En même temps que l’on « dépasse » les nations et que l’on détruit l’État, c’est la démocratie qu’on abolit.

Dès lors, la montée de ce qu’on appelle «les populismes» correspondrait avant tout à une quête de loyauté. D’ailleurs, le discours «souverainiste» ou anti-mondialisation desdits «populistes» est probablement l’une des clés de leur succès. Il correspond à un désir de plus en plus profond, de la part des peuples, de «rapatrier» leurs classes dirigeantes, afin qu’elles ne se défilent plus. Afin qu’il redevienne possible d’exiger qu’elles assument leurs devoirs autant qu’elles jouissent de leurs droits, et qu’elles rendent à la collectivité une part au moins de ce qu’elles ont reçu, c’est-à-dire beaucoup (sécurité des biens et des personnes, système de santé, système éducatif, etc.). Enfin et concernant le personnel politique, son «rapatriement» et le fait de refaire coïncider les mandats nationaux avec la conduite effective des politiques, est le seul moyen de rendre à nouveau possible l’exercice d’un contrôle démocratique normal.

Cela est-il possible? Le moins que l’on puisse dire est que pour l’heure, on n’en prend pas le chemin.
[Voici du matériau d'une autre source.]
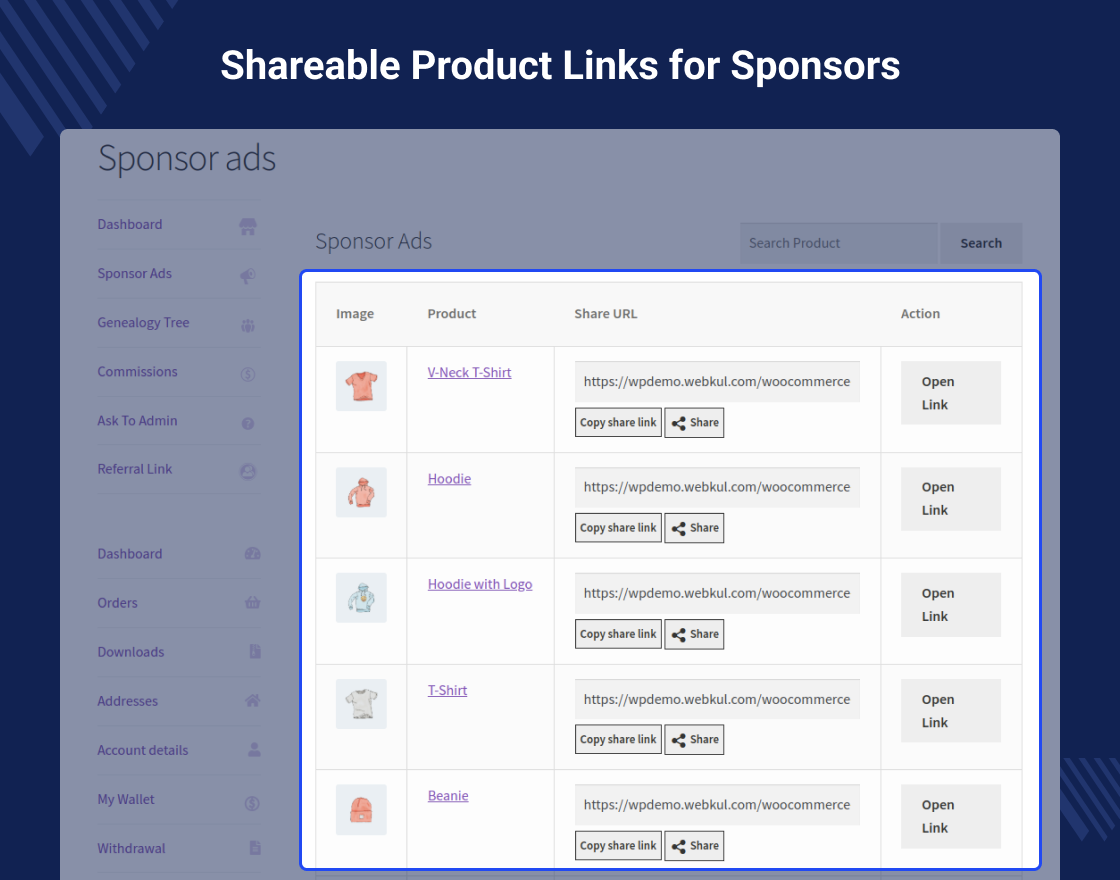This screenshot has height=880, width=1120.
Task: Click the Downloads file icon
Action: (x=252, y=652)
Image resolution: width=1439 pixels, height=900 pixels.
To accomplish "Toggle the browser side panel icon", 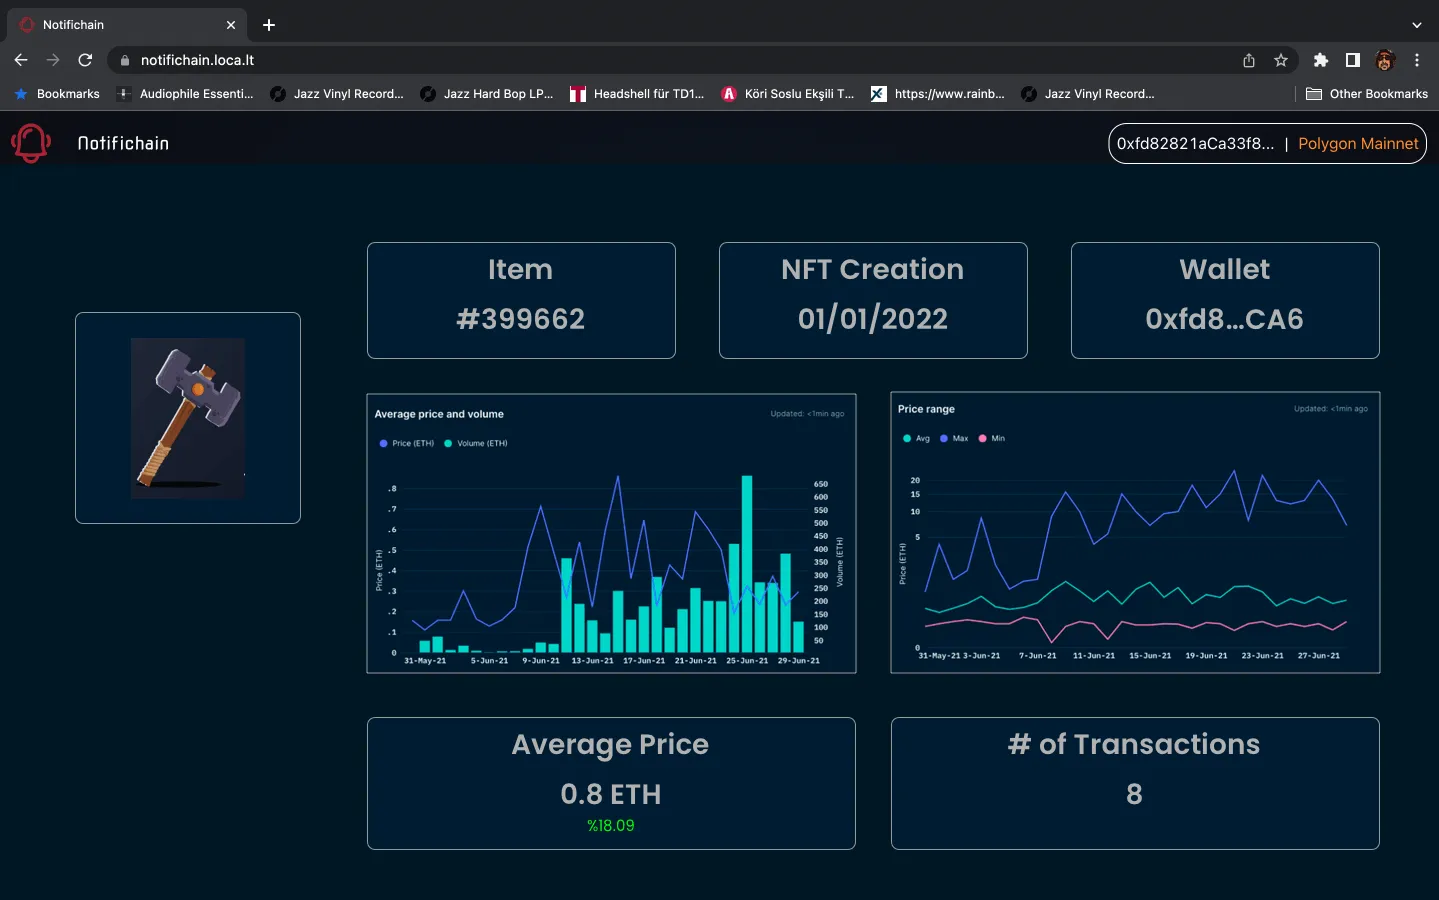I will point(1353,60).
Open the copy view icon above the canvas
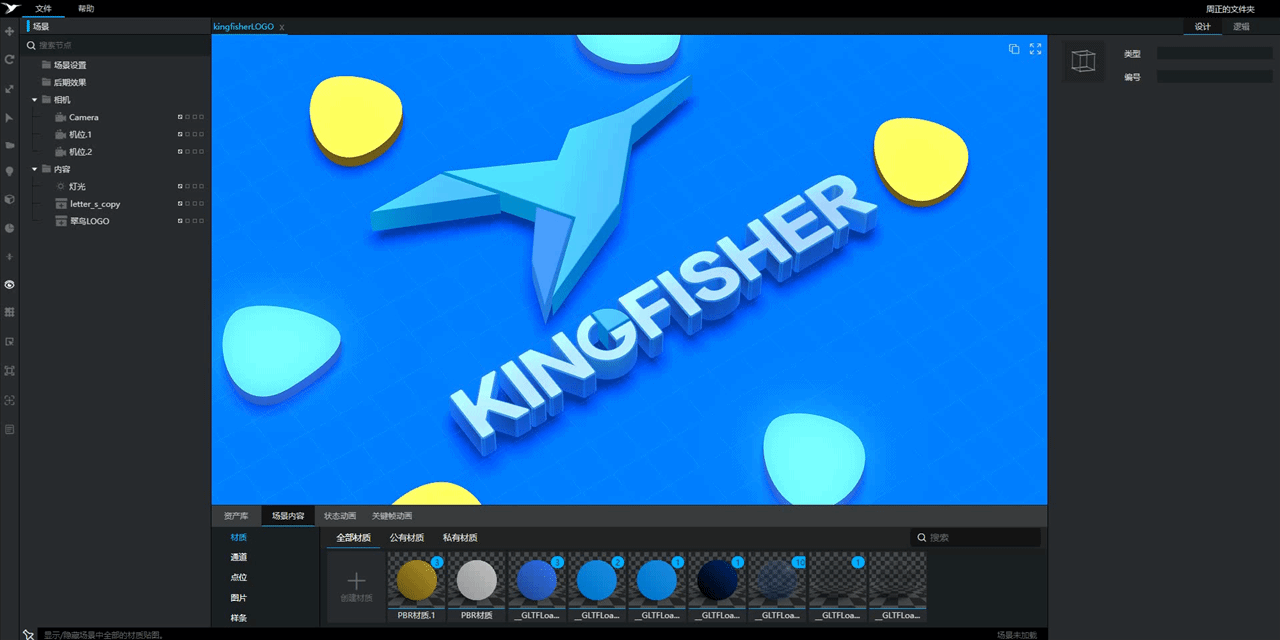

À l’inverse et jour après jour, en même temps que l’on «dépasse» les nations et que l’on détruit l’État, c’est la démocratie qu’on abolit.

Coralie Delaume.

Source : http://www.lefigaro.fr/vox/societe/2018/04/20/31003-20180420ARTFIG00185-la-secession-des-elites-ou-comment-la-democratie-est-en-train-d-etre-abolie-par-coralie-delaume.php


Mon commentaire :

Comme tout être vivant, un corps social qui n’a plus de défenses immunitaires est voué à disparaître. En devenant des CITOYENS CONSTITUANTS, les électeurs, enfants impotents, se transforment en « globules blancs », soldats actifs et résistants, contre les ennemis du pays, agents de l’étranger et autres dangers.
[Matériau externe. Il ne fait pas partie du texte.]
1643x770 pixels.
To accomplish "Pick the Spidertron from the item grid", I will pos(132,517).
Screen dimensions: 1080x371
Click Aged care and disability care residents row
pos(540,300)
Si nous devenons des millions à avoir appris à constituer (et à enfin VOULOIR constituer), en priorité, rien ne nous arrêtera, ça adviendra.

Ce qui nous manque, et qui entretient éternellement notre faiblesse, c’est notre dispersion sur les innombrables conséquences de notre impuissance politique. Les ateliers constituants nous FOCALISENT SUR L’ESSENTIEL, SUR UNE CAUSE COMMUNE : CELLE DE NOTRE IMPUISSANCE POLITIQUE, NOTRE DÉMISSION DU PROCESSUS CONSTITUANT.

Et les ennemis du peuple savent bien qu’il est hautement stratégique de diviser pour régner. Et tous les sujets législatifs sont parfaits pour nous conduire à nous entre-déchirer. À nous de les repérer et de les éviter.

À vous de décider, librement, de votre rôle personnel dans la survie de votre Cité.

Merci pour tous vos gentils messages, vous me donnez ma force.
Mais n’oubliez pas d’apprendre à constituer 🙂 Vous ne pouvez pas mieux m’aider qu’en devenant, vous aussi, constituant.

Bien amicalement.

Étienne.

PS : n’oubliez pas d’essayer l’outil formidable que Tristan Matrixien nous a programmé pour organiser nos ateliers, c’est une merveille : http://jecrislaconstitution.fr/

PPS : [Ne ratez pas ça] J’avais publié en 2011 un chapitre formidable du livre important de Christopher Lasch dont parle Coralie : « L’ART PERDU DE LA CONTROVERSE » :

Chavez défend son peuple contre les banques ! ce qui me fait penser au populisme défendu par Christopher LASCH

http://etienne.chouard.free.fr/Europe/forum/index.php?2011/02/07/115-chavez-defend-son-peuple-contre-les-banques

PPPS : « Il convient de dissocier les idées, avant et afin d’associer les cœurs. »
Jean Grenier, Essai sur l’esprit d’orthodoxie (1938). [Formidable réflexion contre l’esprit de parti.]